[Start of section]

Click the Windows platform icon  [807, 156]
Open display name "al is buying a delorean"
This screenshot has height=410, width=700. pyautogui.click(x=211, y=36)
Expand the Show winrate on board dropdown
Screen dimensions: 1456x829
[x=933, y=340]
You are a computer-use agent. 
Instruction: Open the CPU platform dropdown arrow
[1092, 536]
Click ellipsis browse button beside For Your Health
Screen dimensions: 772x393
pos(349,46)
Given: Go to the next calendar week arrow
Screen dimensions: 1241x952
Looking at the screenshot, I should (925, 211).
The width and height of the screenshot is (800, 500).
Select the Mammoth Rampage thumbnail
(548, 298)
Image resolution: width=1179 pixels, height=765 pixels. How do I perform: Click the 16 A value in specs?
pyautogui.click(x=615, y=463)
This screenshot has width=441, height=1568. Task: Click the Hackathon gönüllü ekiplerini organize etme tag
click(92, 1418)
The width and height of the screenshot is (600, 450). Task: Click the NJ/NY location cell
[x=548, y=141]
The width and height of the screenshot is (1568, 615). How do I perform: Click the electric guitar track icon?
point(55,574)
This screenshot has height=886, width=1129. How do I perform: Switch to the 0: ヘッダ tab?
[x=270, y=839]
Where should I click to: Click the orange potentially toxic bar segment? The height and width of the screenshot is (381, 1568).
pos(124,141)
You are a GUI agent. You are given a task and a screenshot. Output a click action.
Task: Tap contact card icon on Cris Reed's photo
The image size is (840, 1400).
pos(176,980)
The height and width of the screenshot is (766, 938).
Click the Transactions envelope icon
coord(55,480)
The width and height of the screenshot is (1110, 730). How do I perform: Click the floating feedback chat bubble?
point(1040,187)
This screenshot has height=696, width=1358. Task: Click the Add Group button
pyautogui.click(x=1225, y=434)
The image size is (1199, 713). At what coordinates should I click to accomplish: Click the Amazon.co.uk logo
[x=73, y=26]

[End of section]

Task details: Copying word for word, give each line of the data above from the first one through the line containing "You are a computer-use agent.", and nothing else.

Answer to this task:
Click the Windows platform icon  [807, 156]
Open display name "al is buying a delorean"
This screenshot has height=410, width=700. pyautogui.click(x=211, y=36)
Expand the Show winrate on board dropdown
Screen dimensions: 1456x829
[x=933, y=340]
You are a computer-use agent. 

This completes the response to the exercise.